The homeownership rate for immigrants (foreign-born U.S. residents) is slowly gaining ground against that of domestic-born residents. Separately, states where immigrants have resided in the United States for longer periods of time boast higher rates of immigrant homeownership.
Immigration, both legal and illegal, is a central issue in this year’s political season. In this report, we look at purchase rates of foreign- and native-born buyers, as well as regional differences in immigrant homeownership rates.
Many consider homeownership to be an indicator of household prosperity and economic growth. National Association of Home Builders Economist Paul Emrath found in a 2009 study that new home buying spurs employment and related economic activity that benefits communities. And Robert M. Couch of the Joint Center for Housing Studies of Harvard University notes that “households that are able to convert their greatest monthly living expense – rent—into a tax-protected asset through amortizing long-term debt have a powerful tool for accumulating wealth.”

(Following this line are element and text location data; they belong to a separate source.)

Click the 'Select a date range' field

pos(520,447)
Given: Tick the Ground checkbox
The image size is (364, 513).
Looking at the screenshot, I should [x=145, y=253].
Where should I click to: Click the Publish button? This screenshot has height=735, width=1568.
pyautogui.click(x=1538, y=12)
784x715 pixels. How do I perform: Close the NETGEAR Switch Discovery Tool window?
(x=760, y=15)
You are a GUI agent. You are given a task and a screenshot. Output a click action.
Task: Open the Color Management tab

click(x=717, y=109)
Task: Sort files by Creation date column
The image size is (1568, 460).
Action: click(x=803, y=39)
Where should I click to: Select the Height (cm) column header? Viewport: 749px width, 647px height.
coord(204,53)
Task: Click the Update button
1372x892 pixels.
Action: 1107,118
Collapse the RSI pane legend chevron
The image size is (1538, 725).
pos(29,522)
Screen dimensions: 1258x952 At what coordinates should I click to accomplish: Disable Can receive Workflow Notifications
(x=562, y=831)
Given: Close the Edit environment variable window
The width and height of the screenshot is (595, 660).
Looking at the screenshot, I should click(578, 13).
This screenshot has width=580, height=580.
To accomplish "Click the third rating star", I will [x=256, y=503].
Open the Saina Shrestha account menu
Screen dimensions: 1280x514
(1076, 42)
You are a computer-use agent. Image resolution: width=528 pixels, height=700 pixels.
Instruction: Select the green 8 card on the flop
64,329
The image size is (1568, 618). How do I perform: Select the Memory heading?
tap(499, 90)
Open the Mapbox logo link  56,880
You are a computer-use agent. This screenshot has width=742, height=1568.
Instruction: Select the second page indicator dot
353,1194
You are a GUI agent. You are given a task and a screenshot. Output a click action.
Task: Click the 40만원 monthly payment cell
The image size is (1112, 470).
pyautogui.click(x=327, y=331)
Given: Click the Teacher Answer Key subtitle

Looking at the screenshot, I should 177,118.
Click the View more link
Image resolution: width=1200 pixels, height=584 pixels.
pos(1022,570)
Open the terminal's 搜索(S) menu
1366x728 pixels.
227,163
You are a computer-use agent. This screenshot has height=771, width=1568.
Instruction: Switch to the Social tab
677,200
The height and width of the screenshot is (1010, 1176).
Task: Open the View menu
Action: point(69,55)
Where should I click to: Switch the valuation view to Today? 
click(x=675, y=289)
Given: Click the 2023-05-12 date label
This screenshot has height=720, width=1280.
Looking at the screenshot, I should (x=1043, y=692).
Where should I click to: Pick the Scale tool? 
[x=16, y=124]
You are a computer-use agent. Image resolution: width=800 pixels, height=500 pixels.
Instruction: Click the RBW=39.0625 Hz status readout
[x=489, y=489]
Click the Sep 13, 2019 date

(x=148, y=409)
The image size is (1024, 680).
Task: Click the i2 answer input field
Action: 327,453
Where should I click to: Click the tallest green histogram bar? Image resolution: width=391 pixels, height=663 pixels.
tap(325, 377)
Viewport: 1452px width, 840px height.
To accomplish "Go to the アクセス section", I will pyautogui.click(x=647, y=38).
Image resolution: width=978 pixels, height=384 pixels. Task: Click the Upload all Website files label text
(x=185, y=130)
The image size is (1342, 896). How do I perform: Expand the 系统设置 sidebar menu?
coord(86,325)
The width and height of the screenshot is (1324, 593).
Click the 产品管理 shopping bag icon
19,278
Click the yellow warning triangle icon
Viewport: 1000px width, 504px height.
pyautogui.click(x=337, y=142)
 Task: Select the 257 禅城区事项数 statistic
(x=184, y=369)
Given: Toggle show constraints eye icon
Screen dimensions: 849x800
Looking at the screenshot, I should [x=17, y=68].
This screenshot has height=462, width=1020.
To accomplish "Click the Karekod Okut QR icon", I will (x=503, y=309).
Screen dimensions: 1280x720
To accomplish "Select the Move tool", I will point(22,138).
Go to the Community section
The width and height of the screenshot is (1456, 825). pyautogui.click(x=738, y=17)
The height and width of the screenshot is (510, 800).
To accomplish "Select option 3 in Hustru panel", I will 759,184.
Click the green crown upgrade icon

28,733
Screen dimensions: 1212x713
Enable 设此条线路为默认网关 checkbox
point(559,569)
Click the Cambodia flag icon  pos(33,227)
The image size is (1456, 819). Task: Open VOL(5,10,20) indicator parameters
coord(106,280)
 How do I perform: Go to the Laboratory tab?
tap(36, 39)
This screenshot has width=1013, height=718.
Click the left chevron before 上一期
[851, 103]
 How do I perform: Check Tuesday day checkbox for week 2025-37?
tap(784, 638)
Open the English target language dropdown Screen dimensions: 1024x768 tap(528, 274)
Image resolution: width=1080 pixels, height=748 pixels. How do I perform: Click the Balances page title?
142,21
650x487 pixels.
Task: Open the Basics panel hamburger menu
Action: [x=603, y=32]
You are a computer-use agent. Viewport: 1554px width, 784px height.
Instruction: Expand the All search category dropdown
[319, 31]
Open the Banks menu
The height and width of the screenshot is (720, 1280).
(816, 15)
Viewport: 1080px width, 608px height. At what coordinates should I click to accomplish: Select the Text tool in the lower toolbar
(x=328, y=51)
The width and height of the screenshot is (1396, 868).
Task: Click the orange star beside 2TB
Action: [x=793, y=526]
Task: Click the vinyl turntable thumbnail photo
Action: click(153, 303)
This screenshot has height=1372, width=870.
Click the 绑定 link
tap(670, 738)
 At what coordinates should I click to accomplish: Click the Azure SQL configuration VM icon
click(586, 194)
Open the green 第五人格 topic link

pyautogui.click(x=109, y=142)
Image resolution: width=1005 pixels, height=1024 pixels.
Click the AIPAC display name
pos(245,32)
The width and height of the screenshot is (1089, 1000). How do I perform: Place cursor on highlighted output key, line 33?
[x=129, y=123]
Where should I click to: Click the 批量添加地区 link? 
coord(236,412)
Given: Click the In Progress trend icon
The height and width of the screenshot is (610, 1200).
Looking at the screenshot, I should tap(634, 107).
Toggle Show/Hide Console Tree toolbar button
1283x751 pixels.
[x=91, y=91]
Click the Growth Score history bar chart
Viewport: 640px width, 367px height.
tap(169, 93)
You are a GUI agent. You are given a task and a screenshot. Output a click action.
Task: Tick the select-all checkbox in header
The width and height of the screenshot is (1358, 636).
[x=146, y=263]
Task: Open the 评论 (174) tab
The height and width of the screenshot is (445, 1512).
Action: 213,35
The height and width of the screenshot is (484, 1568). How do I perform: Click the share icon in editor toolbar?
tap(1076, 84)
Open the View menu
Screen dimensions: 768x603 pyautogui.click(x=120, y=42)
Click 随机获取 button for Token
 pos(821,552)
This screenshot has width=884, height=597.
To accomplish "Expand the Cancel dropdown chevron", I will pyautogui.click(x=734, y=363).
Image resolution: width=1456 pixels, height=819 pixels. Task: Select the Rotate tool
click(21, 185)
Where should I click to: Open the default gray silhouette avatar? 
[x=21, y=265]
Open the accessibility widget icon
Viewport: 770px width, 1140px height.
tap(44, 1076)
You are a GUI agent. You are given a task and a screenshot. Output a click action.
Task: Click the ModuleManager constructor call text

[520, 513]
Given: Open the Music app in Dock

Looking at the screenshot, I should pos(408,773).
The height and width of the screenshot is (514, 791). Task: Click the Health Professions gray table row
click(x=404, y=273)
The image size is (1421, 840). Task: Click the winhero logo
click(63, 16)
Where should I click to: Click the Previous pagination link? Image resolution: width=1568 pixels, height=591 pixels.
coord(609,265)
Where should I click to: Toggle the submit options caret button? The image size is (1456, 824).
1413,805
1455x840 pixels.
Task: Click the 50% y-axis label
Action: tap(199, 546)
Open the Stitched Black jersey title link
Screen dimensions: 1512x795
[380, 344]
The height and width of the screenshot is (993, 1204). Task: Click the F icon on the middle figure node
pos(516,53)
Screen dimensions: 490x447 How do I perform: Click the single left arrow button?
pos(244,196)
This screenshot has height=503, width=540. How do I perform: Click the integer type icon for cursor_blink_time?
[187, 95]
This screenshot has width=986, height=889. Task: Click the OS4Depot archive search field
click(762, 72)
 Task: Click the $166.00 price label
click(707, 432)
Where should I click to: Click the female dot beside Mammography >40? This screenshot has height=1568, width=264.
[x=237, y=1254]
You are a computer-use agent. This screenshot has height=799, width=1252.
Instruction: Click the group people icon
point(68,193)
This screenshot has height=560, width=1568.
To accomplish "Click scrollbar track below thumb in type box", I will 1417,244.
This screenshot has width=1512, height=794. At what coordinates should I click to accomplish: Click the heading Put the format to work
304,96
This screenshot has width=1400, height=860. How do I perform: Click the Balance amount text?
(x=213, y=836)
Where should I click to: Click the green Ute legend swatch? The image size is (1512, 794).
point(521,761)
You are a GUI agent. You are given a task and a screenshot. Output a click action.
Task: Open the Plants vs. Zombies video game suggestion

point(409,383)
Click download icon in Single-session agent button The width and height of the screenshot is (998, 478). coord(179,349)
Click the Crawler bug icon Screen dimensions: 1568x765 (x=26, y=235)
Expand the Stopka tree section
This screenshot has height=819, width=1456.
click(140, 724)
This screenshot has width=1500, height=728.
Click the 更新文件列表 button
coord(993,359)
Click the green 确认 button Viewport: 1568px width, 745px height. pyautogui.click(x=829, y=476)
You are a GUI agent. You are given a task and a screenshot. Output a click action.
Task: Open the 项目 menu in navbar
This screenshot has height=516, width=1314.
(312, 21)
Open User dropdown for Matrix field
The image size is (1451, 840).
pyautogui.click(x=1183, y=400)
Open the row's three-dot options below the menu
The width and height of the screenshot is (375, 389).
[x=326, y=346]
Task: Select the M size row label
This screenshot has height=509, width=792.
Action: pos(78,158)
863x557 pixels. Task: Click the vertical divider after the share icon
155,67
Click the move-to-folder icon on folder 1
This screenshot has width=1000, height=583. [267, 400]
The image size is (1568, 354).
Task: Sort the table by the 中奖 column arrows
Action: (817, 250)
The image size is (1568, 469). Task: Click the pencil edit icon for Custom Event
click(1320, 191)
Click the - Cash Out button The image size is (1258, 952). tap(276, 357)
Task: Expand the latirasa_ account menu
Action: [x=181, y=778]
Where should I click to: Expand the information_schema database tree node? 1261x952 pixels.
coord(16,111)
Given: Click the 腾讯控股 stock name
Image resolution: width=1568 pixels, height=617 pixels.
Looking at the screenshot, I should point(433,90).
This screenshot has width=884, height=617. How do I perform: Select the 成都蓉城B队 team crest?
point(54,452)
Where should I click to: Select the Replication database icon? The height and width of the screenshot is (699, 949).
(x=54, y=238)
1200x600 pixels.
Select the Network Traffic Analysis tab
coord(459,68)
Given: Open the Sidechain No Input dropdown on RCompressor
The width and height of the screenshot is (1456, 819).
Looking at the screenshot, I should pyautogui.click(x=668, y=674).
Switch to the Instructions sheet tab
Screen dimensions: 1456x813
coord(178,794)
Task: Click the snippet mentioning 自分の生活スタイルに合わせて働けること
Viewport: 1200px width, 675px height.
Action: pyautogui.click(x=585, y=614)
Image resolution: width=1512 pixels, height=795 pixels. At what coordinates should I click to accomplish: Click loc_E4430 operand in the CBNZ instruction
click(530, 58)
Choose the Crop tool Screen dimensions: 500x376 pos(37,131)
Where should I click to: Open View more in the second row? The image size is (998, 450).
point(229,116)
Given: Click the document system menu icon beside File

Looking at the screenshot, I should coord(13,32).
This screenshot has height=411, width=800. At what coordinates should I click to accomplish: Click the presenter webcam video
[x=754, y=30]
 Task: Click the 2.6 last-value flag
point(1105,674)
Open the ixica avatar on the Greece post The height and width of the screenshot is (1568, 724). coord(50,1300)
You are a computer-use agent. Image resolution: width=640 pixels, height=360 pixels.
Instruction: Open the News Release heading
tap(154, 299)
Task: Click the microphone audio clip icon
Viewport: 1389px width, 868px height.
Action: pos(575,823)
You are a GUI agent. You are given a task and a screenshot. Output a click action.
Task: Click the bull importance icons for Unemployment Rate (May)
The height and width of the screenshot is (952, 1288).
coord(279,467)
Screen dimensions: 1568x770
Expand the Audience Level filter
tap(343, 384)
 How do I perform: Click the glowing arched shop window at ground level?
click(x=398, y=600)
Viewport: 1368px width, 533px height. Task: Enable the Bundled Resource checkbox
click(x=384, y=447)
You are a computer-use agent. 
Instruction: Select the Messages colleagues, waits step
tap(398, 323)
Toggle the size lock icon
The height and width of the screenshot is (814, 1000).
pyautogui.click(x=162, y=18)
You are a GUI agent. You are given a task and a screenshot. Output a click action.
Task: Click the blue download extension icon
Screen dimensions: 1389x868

Today, those born outside the U.S. trail those born in the U.S. in homeownership rate. However, the gap has been shrinking since 2000. The foreign born are doing well in some states, not so great in others.
- The gap in homeownership rates between native-born U.S. residents and foreign-born immigrants has been cut to 15.4 percentage points from 20.7 percentage points in 2001.
- After two decades (1994-2015), the homeownership rate of domestic born residents is roughly unchanged while that of foreign born residents increased 2.3 percentage points.
- New York and California have the biggest foreign-born populations but have dramatically different immigrant-homeownership rates compared to native-born residents – In New York, the gap between the two cohorts is 20.1 percentage points while in California, that gap is only 9.7 percentage points.
In 1994, the homeownership rate of those born in the U.S. was 66% while that of the foreign born was 48.1%, representing a 17.8 percentage point difference. That disparity became wider until the early 2000s to about 20.7 percentage points in 2001. That gap hit its lowest point in 2015 at 15.4 percentage points.